Scents, fragrances, perfumes. These words transform the mere concept of odours into something more evocative. Fragrance is intimately linked with our memories and feelings.
For me the heavy smell of eucalyptus is forever associated with summer. A waft of its scent and my mind brings up the feeling of heat and the buzzing of cicadas. Kate Grenville shares a similar reminiscence of her mother’s perfume in her latest book, The Case Against Fragrance.
So why a case against? As Grenville writes, “Surely only a weirdo wouldn’t enjoy the smell of flowers and pine forests?”
But consider those to whom fragrances bring blinding headaches, asthma attacks and allergies. Something like a third of all Australians have adverse reactions to fragrance, with nearly 8% so severe that the people involved have lost work days.
Grenville builds the case that fragrance is having a significant adverse impact in modern society through personal anecdote and peer-reviewed research. On the way she takes us through the multitudinous things that fall under the term “fragrance”: how we perceive it, who regulates (or fails to regulate) its components, who tests it for safety, and how we can share the air together, fragrance fans and foes alike.
Readers may be puzzled. We have been using fragrances for thousands of years: how could something so ubiquitous be harmful? Surely we would have noticed before now? But let me remind you that we used toxic white lead as a cosmetic for centuries before realising its harms.
Grenville points out that many of the natural essential oils that form the basis of fragrances have adverse or toxic effects that have only recently been recognised. The properties that make the chemicals in fragrances able to vaporise easily and stimulate our sense of smell also mean that many are highly reactive and able to stimulate immune reactions.
One example is carvacrol, the chemical that gives oil of oregano its distinctive scent. It can also chemically react with proteins to stimulate an immune response. β-damascenone, whose chemical structure looks like an industrial hazard, is a natural compound found in rose essential oils and Kentucky bourbon (it is safe at fragrance concentrations, but can cause allergic reactions). 1,8-cineol, which is part of the distinctive smell of eucalyptus, can cause liver damage if you consume enough of it.

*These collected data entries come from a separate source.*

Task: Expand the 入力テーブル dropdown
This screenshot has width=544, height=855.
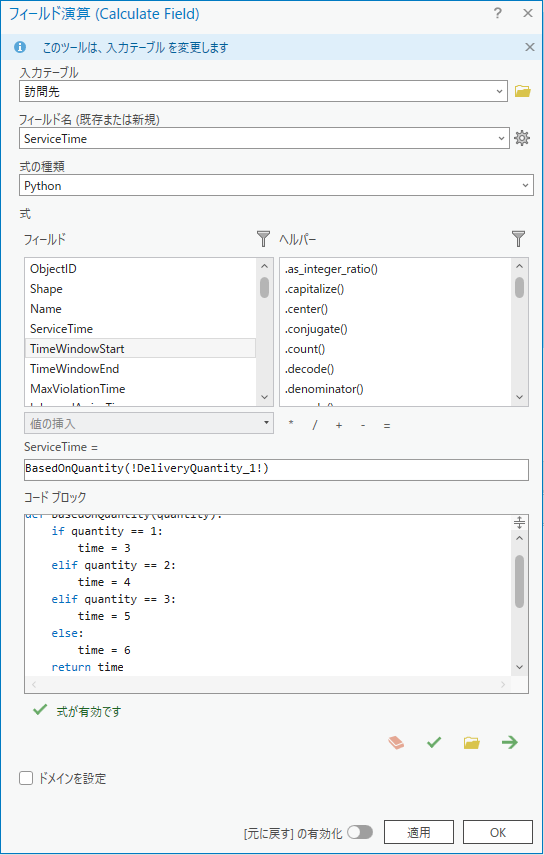Action: coord(499,92)
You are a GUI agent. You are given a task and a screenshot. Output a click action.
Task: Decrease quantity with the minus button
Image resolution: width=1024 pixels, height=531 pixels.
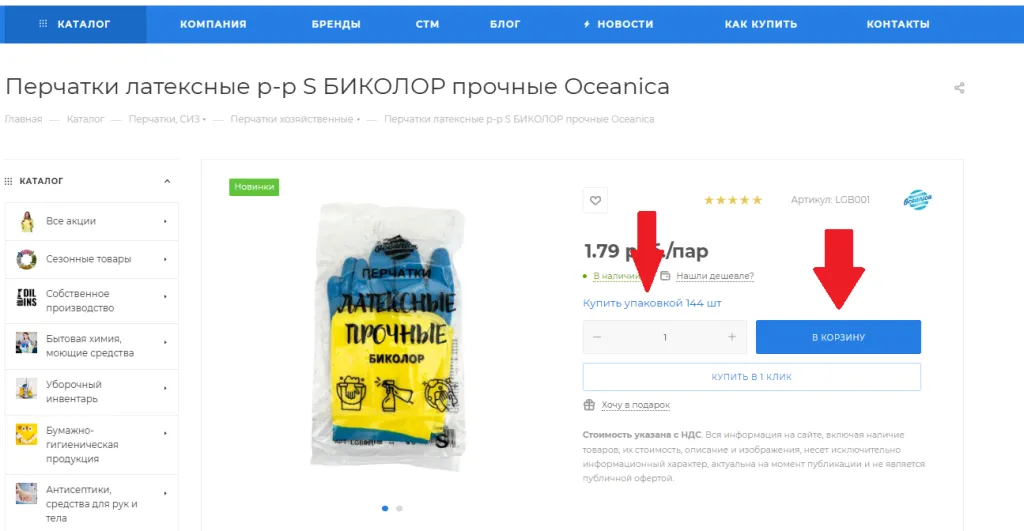[x=596, y=337]
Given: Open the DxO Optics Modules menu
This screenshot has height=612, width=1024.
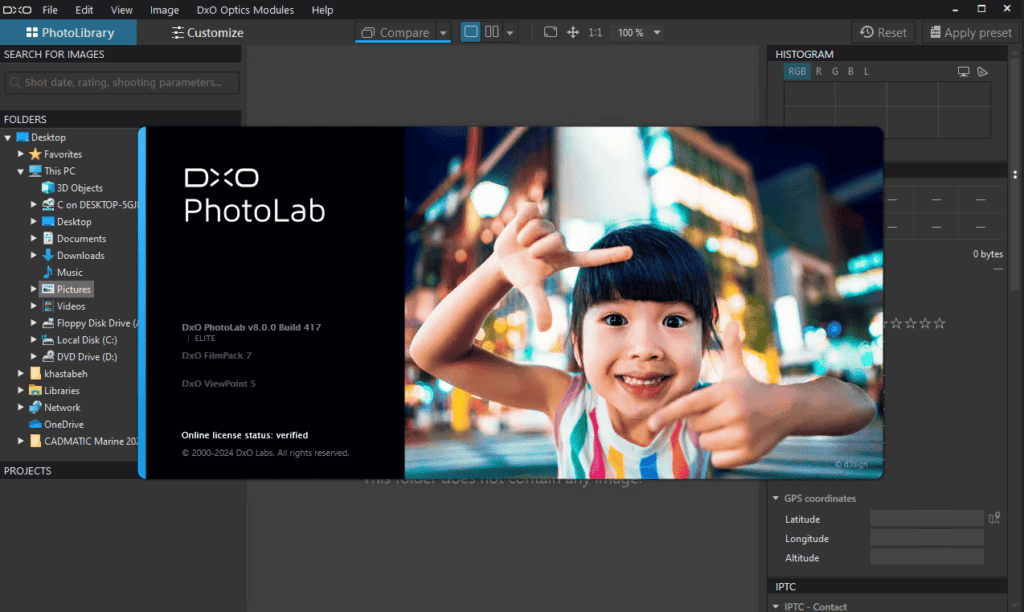Looking at the screenshot, I should [x=245, y=10].
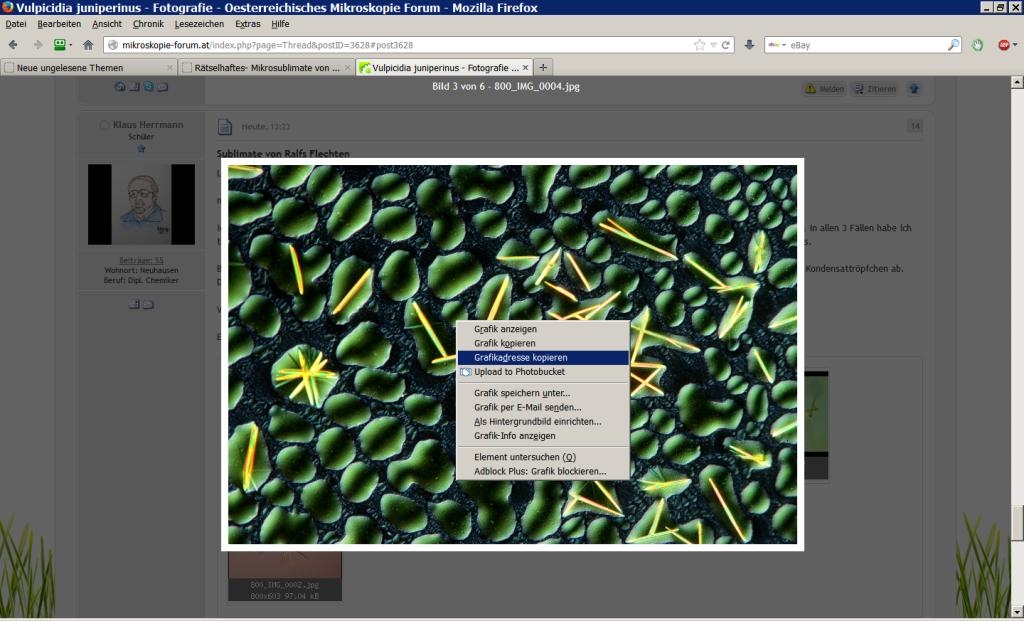This screenshot has width=1024, height=621.
Task: Open a new tab with plus button
Action: click(x=543, y=68)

Grenville shows that with modern processes fragrances are more available than ever before. Whereas in the past perfumes were expensive items used only occasionally outside those well-off, fragrances are now everywhere, not only in perfumes but in air fresheners, detergents and laundry liquids to name a few places we find them.
The rise of synthetic fragrances has the advantage of low cost and less need to use animals. (We no longer need to extract musk from the glands of civets.) But this ubiquitous use and higher concentration of fragrances means that more people are exposed to fragrances for longer than ever before.

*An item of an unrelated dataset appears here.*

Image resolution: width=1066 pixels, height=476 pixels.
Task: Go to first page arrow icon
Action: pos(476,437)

Grenville smoothly charts this rise, and the regulatory and safety issues. Fact-dense and extensively referenced, the book is a delight to read and never gets bogged down. I may be biased, of course, by my love of chemistry.
While some of the science has been simplified, the book generally conveys the sense of it correctly. I particularly salute Grenville for working through the labyrinth that is Australia’s National Industrial Chemicals Notification and Assessment Scheme (you can find the NICNAS section on cosmetics here). The issue of regulation is a thorny one, given the current mood of government is for less, but the book gives a good walk-through of the regulatory and testing issues. Anyone who can write about NICNAS without inducing somnolence is a master indeed.
While the issues around fragrance and headaches, respiratory issues and allergies are well documented and supported, the issues around hormone (or endocrine) disruption are less clear. There is evidence that high concentrations of some of the essential oils that make up fragrances (and other non-odoriferous components that go into fragrances) can activate hormone receptors. But these compounds are hundreds to thousands of times weaker than our natural hormones.
Grenville gives diethyl stilboestrol (DES), used in therapy, as an example of how endocrine disruptors can affect health. But DES is very potent, hundreds to thousands of times more potent than the weak hormone mimics in fragrances and cosmetics. This could give people a misleading impression of the risk associated with fragrances. We’ve seen similar discussions about phthalates found in cosmetics.
Nonetheless the issues around other risks, regulation and fragrance in the workplace are well developed and thoughtful. Read The Case Against Fragrance and you will never think about fragrance in the same way again. If you have been suffering fragrance in silence, you will know you are not alone.